__Pixel coordinate grounding data__:
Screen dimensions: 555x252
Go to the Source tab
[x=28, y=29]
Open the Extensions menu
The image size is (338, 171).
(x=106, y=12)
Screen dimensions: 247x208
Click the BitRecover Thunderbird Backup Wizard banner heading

* * *

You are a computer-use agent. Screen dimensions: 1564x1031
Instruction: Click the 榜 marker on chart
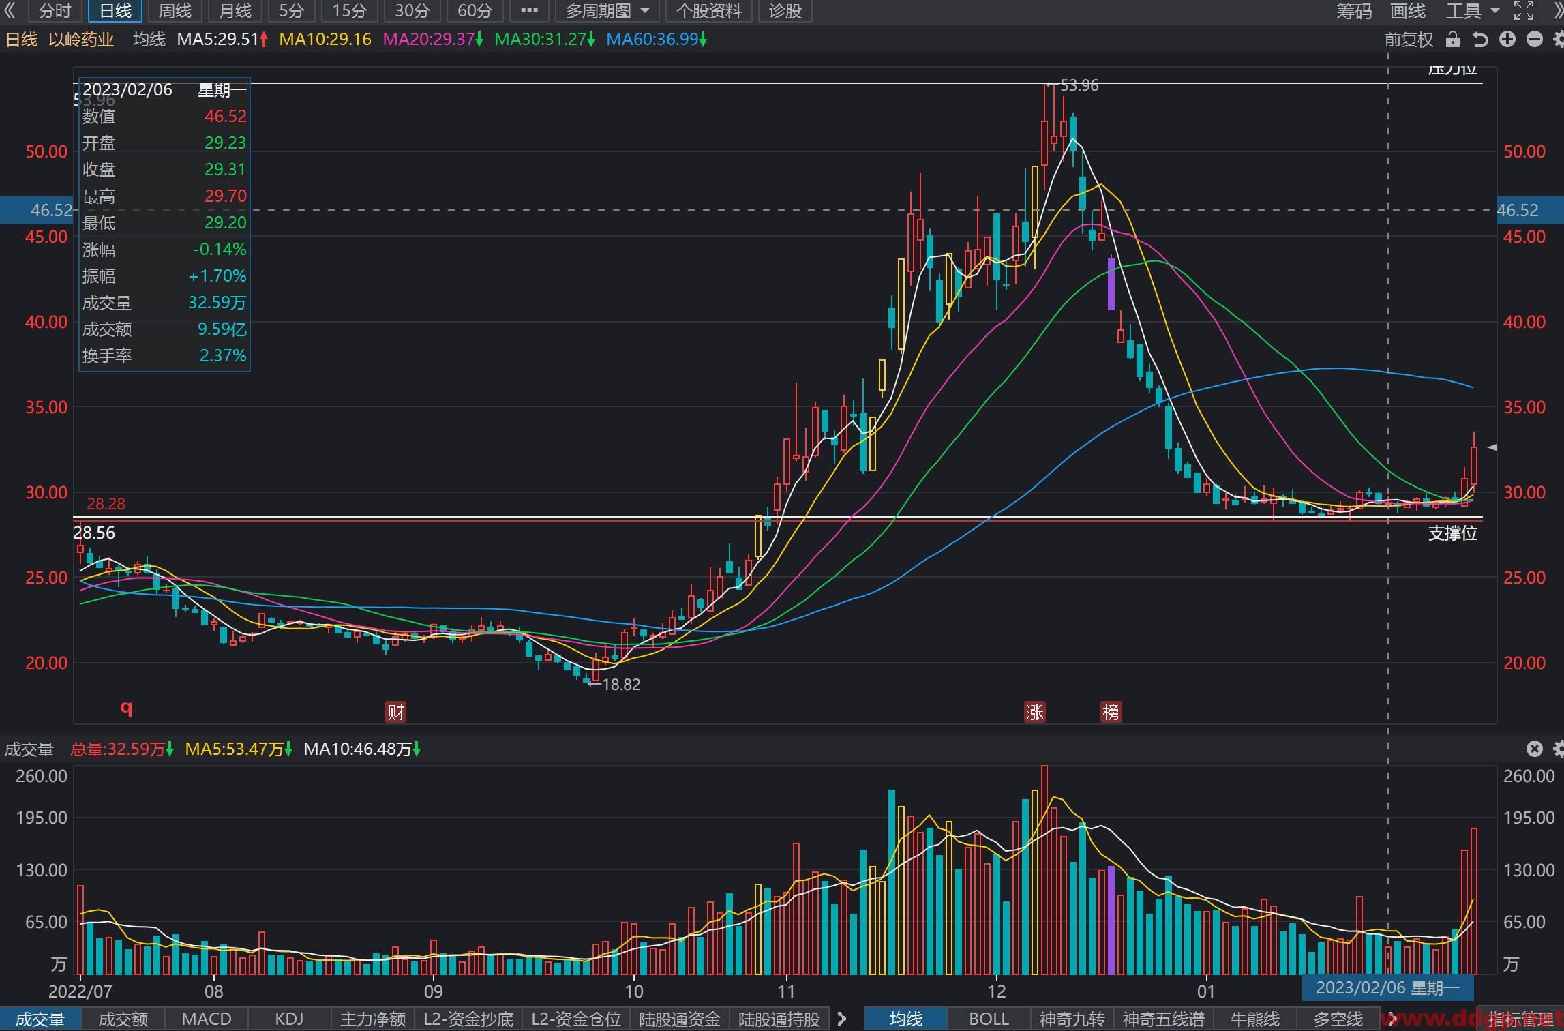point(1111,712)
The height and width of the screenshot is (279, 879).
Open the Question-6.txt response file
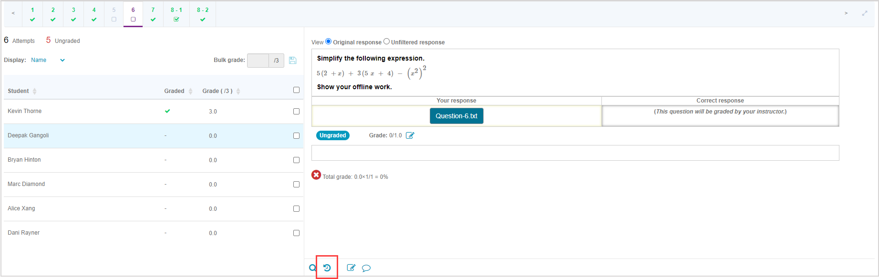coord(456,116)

__Your instructions__: Using the records above, copy every line that has the word "dimensions" in it.

__Written reply__:
Screen dimensions: 555x252
Screen dimensions: 247x208
You are a computer-use agent. Screen dimensions: 1564x1031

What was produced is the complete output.